** Begin DOCUMENT SECTION **

Tag Archives: Life Skills

grocery shopping for learning consumer math - unschooling

Handi-Skill Spotlight: Surviving the Grocery Store

Not sure what a Handi-Skill is? Perhaps a better name for this series would be Real World or Real Life Skills.

As we start out on our unschooling journey, I’ve had my eyes {and mind} open to finding unschool opportunities for those basic skills that I feel are necessary. I would say that Consumer Math is probably one of the most important to learn before going out on their own, and going to the grocery store has to be the most natural real world math experience there can be!

grocery shopping for learning consumer math - unschooling

I know it’s easier to go to the grocery store without the kids. Oh, boy do I know it! But, if they don’t go, they are missing out on a valuable learning opportunity. Or, maybe you always take your kids, and you are looking for ways to occupy their attention so that you can get the real work done. I want to suggest that perhaps they can be a bigger help than you realize – especially if they are school-age.

First, a couple of warnings:

  1. Do not attempt this when your kids are hungry, tired, or sick. You will both leave frustrated.
  2. Do not attempt this when YOU are hungry, tired, or sick.

In Christian Unschooling by Teri J Brown (p32), she shares how she encouraged her children to practice consumer math. She handed them each $10, and they were to buy their lunches for a week – and that they should be healthy. {I kind of forgot that last part – oops!} This could even be used with younger children – perhaps giving them $5 to choose their snacks for the week.

I’ll be honest, the idea of my kids holding up a line at the grocery store makes me VERY uncomfortable. I don’t like it. I want to take the money right out of their hands and do it for them. But… they won’t learn anything that way. So, I decided that this might be worth a try. {Plus, knowing that they really would only have one or two bills to work with on this first try made it a little easier to let go.}

When you teach a child something you take away forever his chance of discovering it for himself. Jean Piaget

This might seem like a simple exercise, but let’s break down all of the thinking skills necessary to make this a successful outing.

Price Comparisons

We had a few instances where they had to decide which package was a better price – which meant dividing it out and determining how much it was per ounce {or per item}. Then, even if it was cheaper for the larger one, you have to determine if it is enough cheaper to warrant getting it. For example, Monkey decided to get Pork & Beans. She could get the larger can for about a penny less per ounce, but that was not enough of a savings to warrant having to open a large can when she only needed a small one.

** End DOCUMENT SECTION **
** Begin RECORDS PROVIDED **

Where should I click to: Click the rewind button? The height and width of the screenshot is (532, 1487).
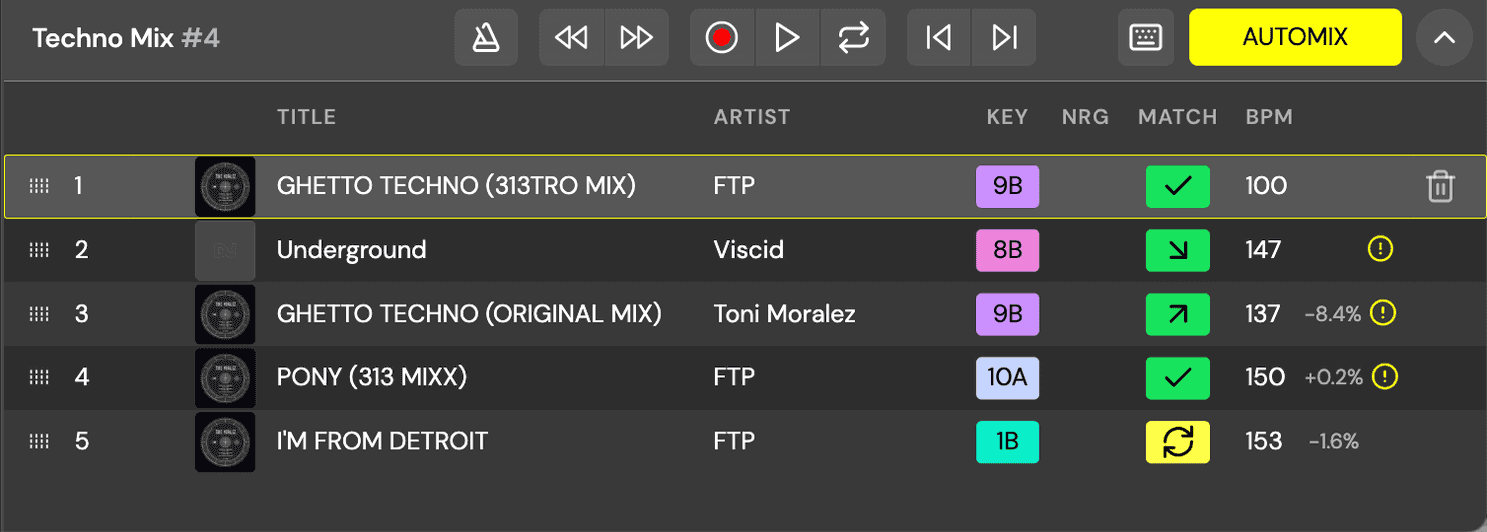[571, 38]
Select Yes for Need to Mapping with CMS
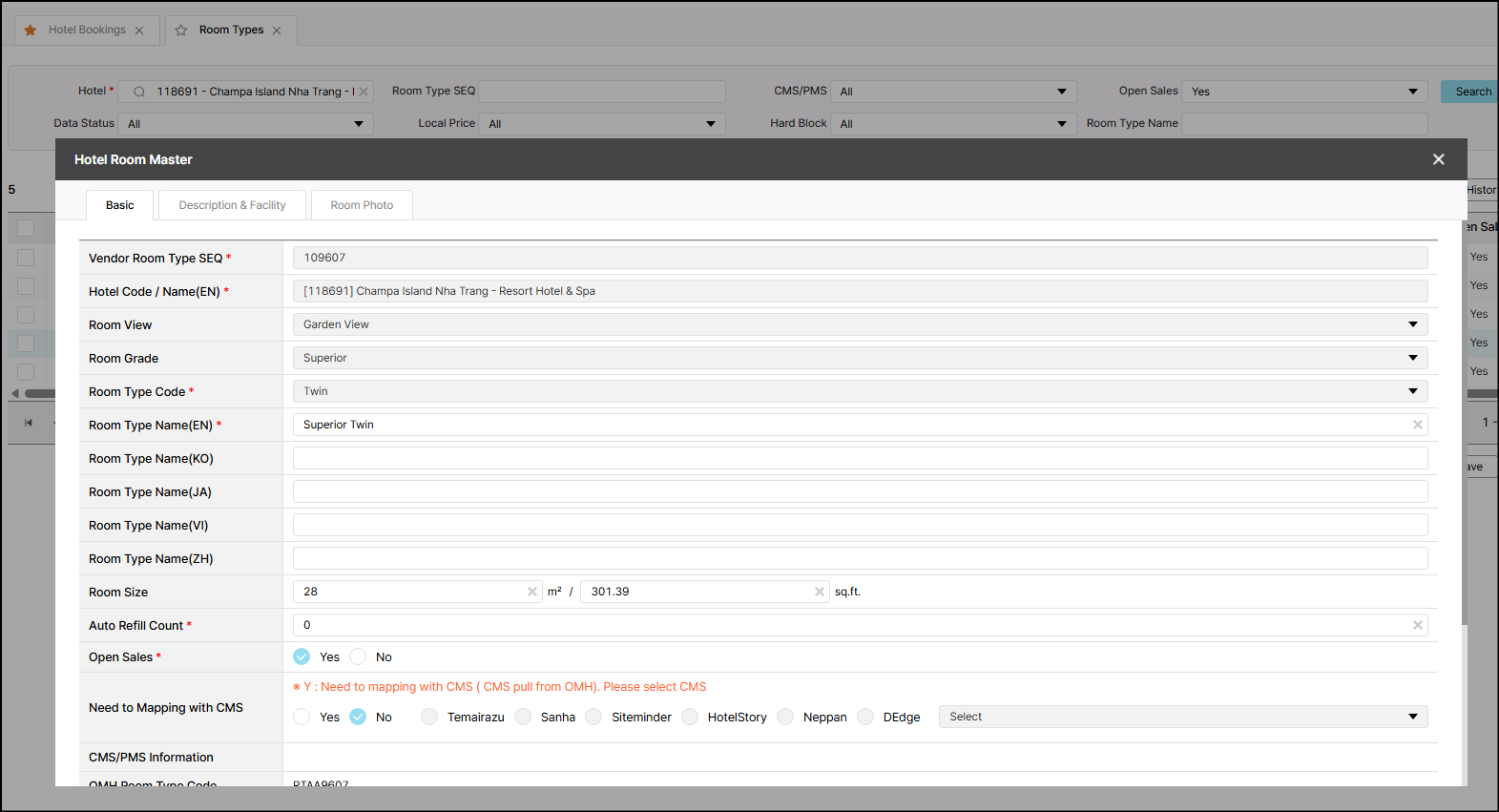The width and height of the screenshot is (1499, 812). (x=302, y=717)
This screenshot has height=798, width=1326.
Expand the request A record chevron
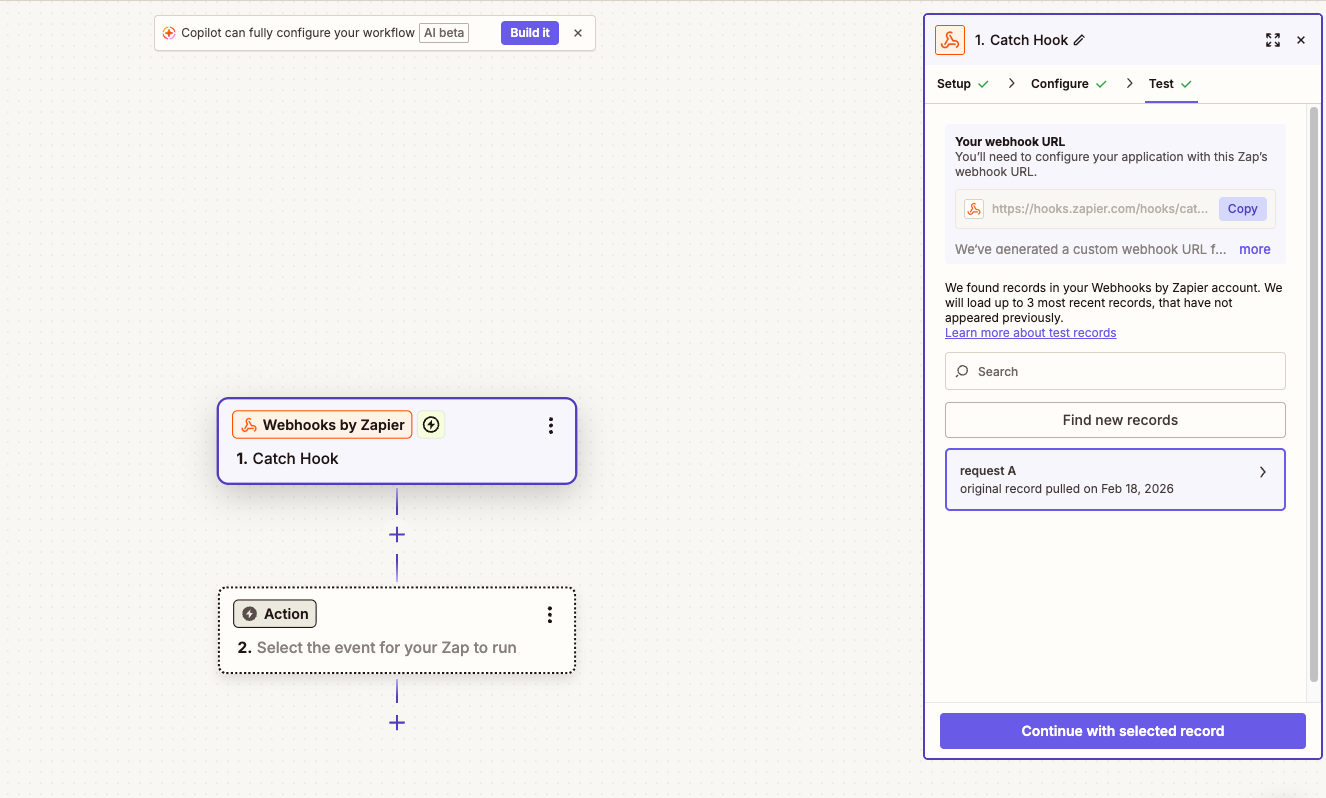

** End RECORDS PROVIDED **

• _WHAT IS ASKED_:
a) In the grocery shopping post, rewrite the paragraph beginning "We had a few instances" in shorter form, keeping its main facts.
b) Output everything in the rows from the line containing "This screenshot has height=798, width=1326." down to the end of the rows, word for word, leaving out the pictures.

• _EXPECTED OUTPUTS_:
a) To choose between package sizes, the kids had to divide to find the price per ounce or per item. Then they had to decide whether a larger, cheaper package saved enough to be worth buying. Monkey, buying Pork & Beans, found the larger can was only about a penny less per ounce. That wasn't enough savings to justify opening a large can when she needed only a small one.

b)
This screenshot has height=798, width=1326.
Expand the request A record chevron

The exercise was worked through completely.